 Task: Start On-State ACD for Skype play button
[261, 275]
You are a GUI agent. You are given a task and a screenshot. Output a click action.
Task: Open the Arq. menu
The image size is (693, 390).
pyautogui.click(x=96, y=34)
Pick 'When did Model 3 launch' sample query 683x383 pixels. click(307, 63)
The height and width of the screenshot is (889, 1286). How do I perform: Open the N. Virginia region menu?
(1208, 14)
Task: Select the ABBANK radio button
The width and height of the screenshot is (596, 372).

==

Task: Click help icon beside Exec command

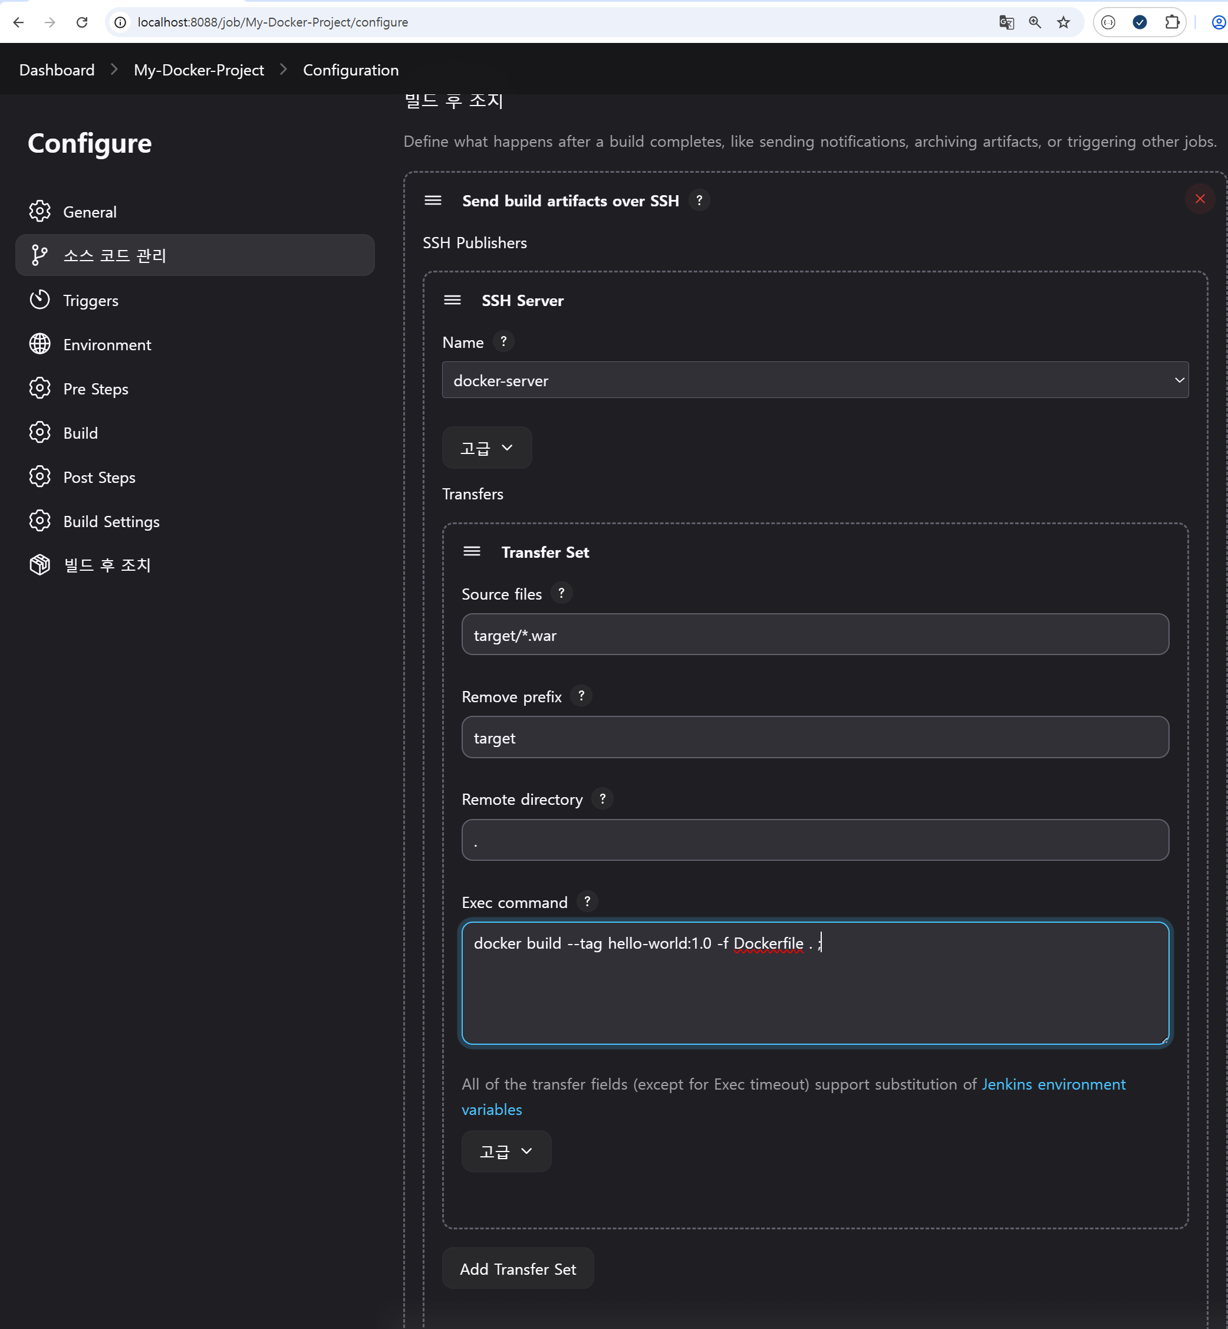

### Stated exercise
Copy the data line for line, beginning at the line containing "Task: Start On-State" and ending after the line containing "The width and".

### Complete answer
 Task: Start On-State ACD for Skype play button
[261, 275]
You are a GUI agent. You are given a task and a screenshot. Output a click action.
Task: Open the Arq. menu
The image size is (693, 390).
pyautogui.click(x=96, y=34)
Pick 'When did Model 3 launch' sample query 683x383 pixels. click(307, 63)
The height and width of the screenshot is (889, 1286). How do I perform: Open the N. Virginia region menu?
(1208, 14)
Task: Select the ABBANK radio button
The width and height of the screenshot is (596, 372).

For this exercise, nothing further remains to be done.